Denny Marquesani

 

Comentário a um Fragmento da Poética de Horácio


IEC-II, 2002

Fragmento:

“Não basta serem belos os poemas; têm de ser emocionantes, de conduzir os sentimentos do ouvinte aonde quiserem. O rosto da gente, como ri com quem ri, assim se condói de quem chora; se me queres ver chorar, tens de sentir a dor primeiro tu; só então, meu Télefo, ou Peleu, me afligirão os teus infortúnios; se declamares mal o teu papel, ou dormirei, ou desandarei a rir. Se um semblante é triste, quadram-lhe as palavras sombrias; se irado, as carregadas de ameaças; se chocarreiro, as joviais; se severo, as graves”.

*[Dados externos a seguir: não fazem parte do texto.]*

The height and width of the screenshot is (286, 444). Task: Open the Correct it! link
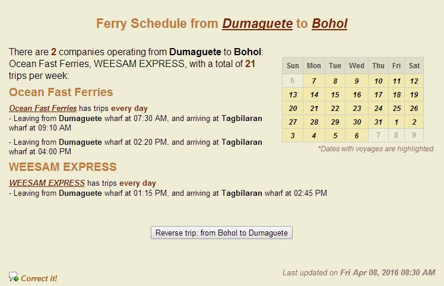[39, 279]
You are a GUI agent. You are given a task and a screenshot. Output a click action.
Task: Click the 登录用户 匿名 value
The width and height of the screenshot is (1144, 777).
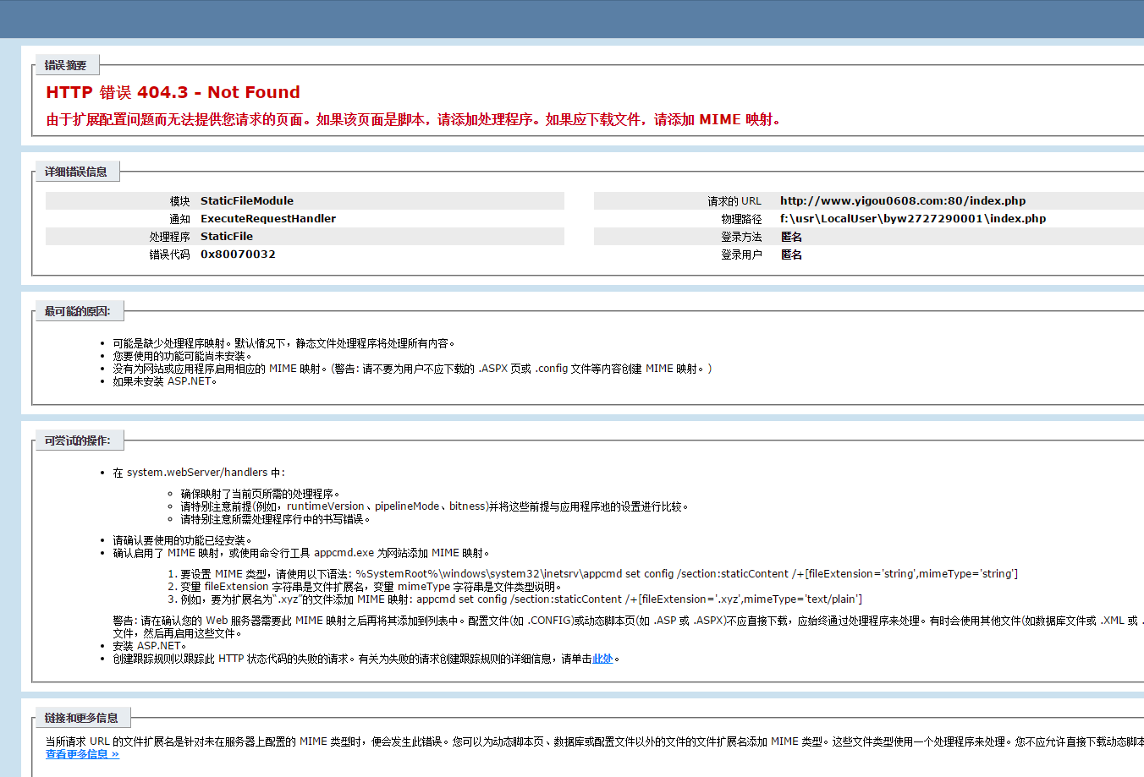[790, 254]
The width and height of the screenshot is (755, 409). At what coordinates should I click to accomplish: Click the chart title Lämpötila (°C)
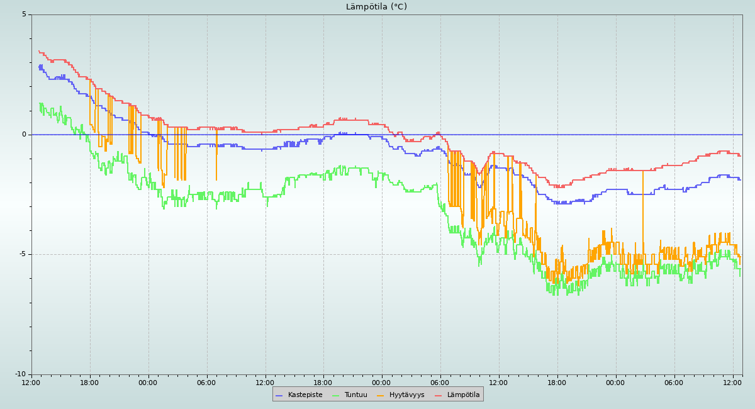pyautogui.click(x=376, y=7)
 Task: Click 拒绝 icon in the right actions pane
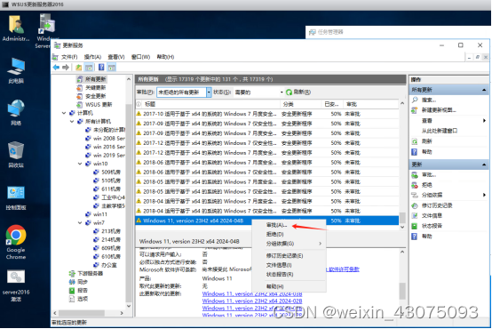415,185
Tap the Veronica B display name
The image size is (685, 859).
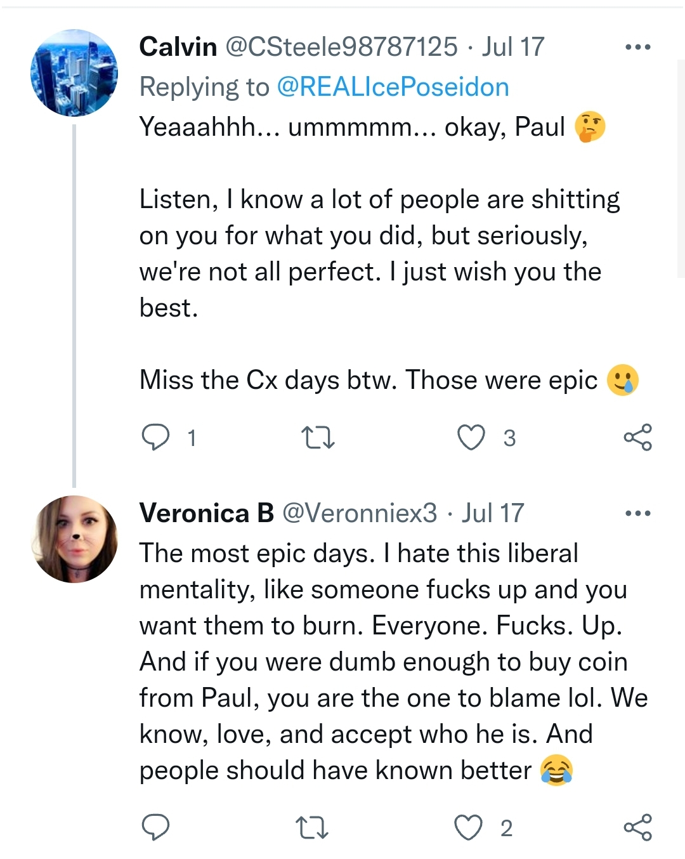(206, 513)
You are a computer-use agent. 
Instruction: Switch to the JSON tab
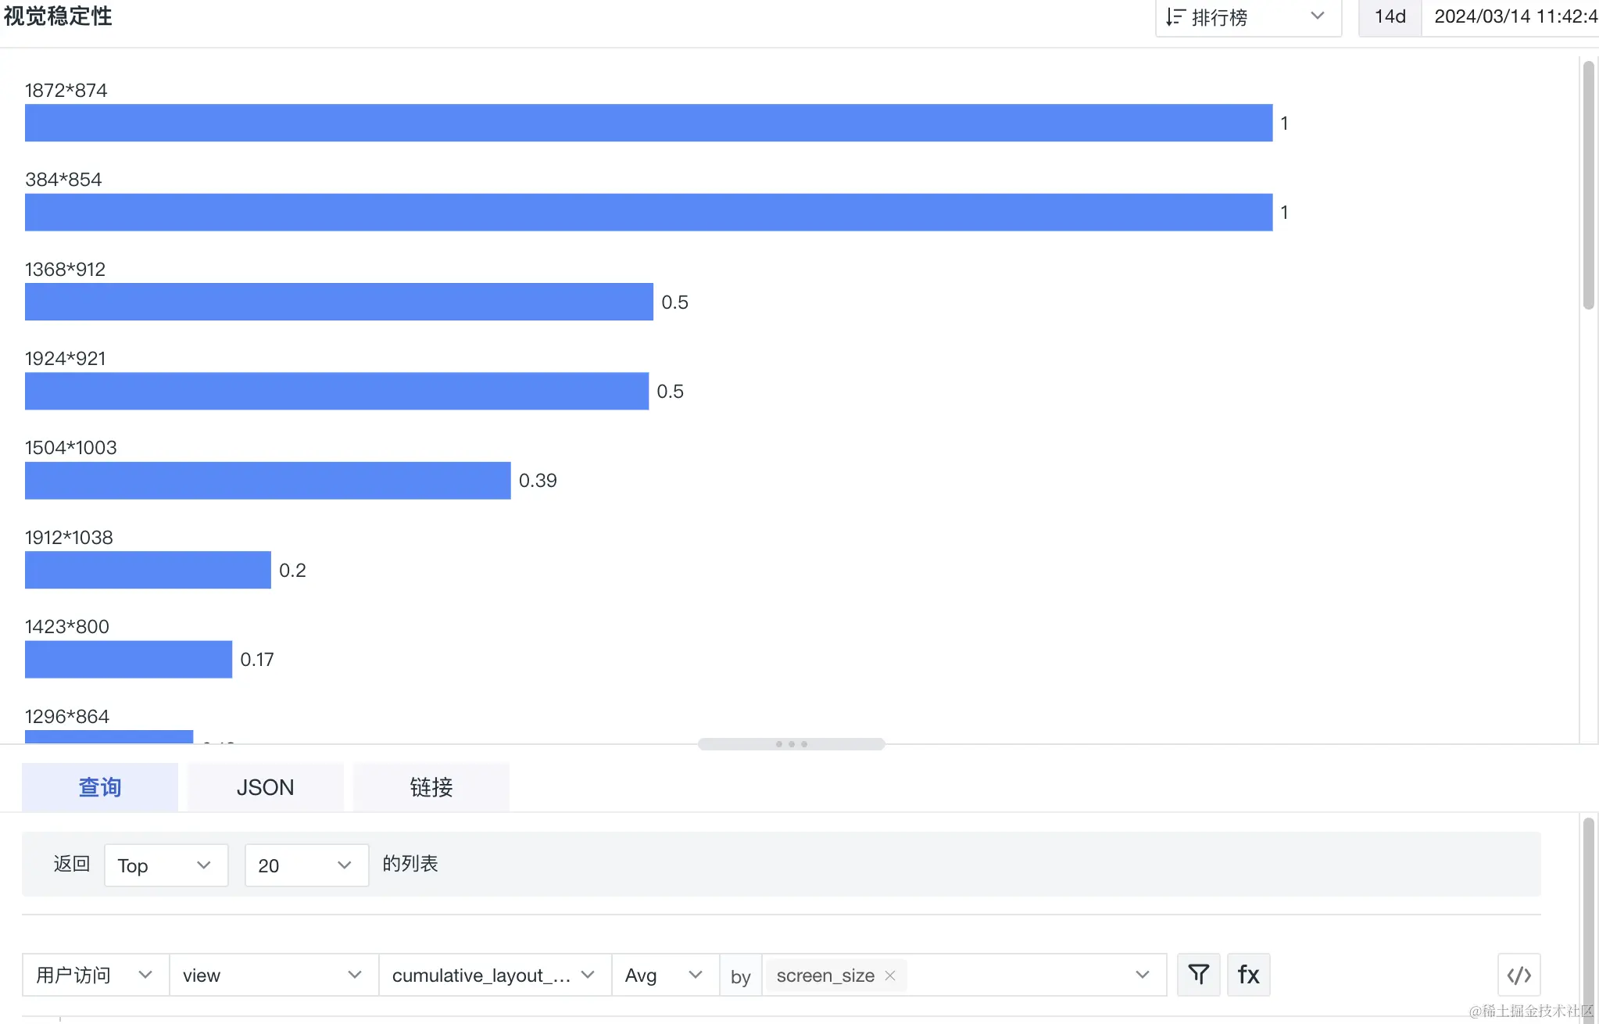(265, 786)
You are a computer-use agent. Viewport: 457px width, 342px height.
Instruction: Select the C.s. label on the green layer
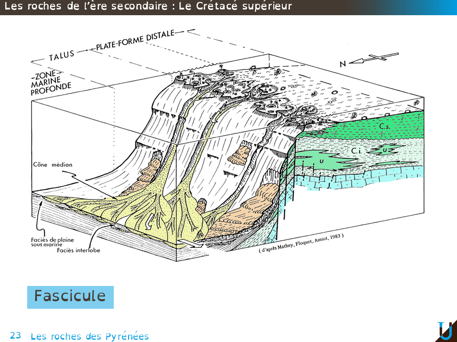coord(386,127)

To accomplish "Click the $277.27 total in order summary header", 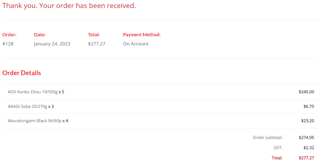I will tap(97, 44).
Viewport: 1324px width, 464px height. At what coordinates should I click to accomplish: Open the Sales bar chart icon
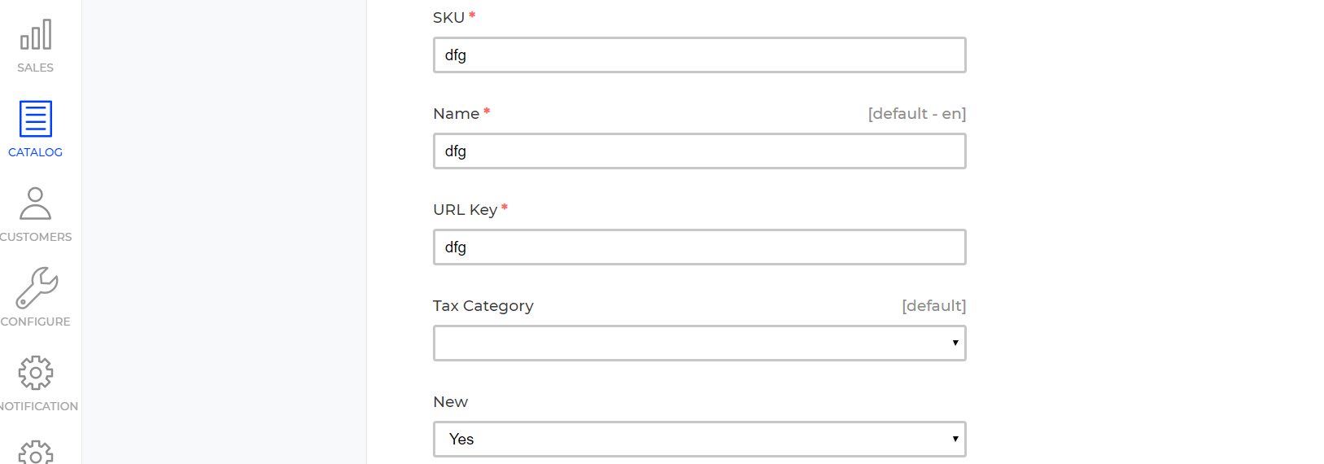click(36, 34)
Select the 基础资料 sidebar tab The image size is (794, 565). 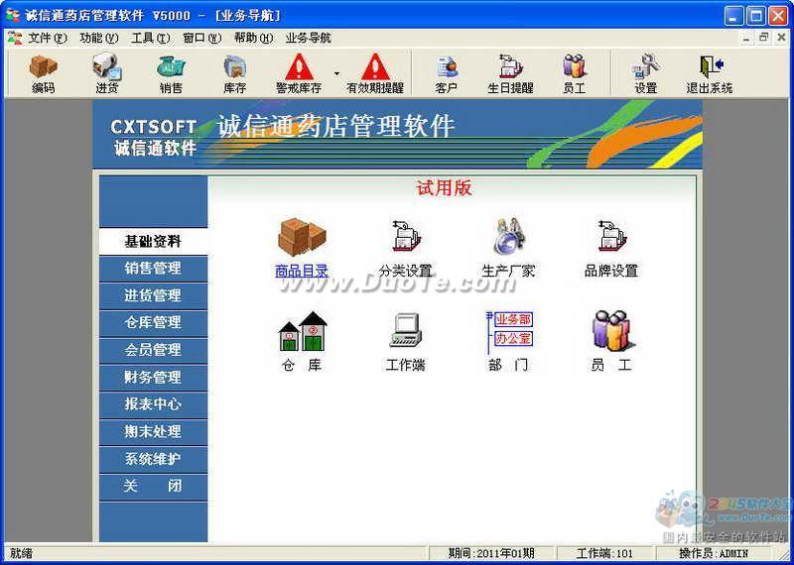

Horácio. Arte Poética, 99-107

 

Comentário:

Seguindo o preceito do decorum, o poeta deve escolher palavras adequadas aos personagens, não basta que os poemas sejam belos, nem basta que agradem, é preciso também que comovam. E para que o poema comova é preciso adequação entre as palavras escolhidas e a representação do ator. O personagem tem que estar composto verossimilmente de acordo com uma situação triste para que o público sinta tristeza. Um personagem com o semblante triste fala palavras tristes. Isso não quer dizer que o poeta deve falar daquilo que ele está sentindo. Deve haver uma relação entre as palavras e as paixões que o personagem está ficcionalmente passando, e as paixões que o poeta quer produzir no público. Estas palavras devem estar de acordo com o caráter do personagem. Um herói deve falar como um herói, um jovem como um jovem, um velho como um velho. Isto é, deve haver uma articulação entre o ethos e o pathos. Ao escolher as palavras o poeta tem que pensar em qual gênero está compondo e como são os personagens que vão interpretar no gênero que ele está compondo.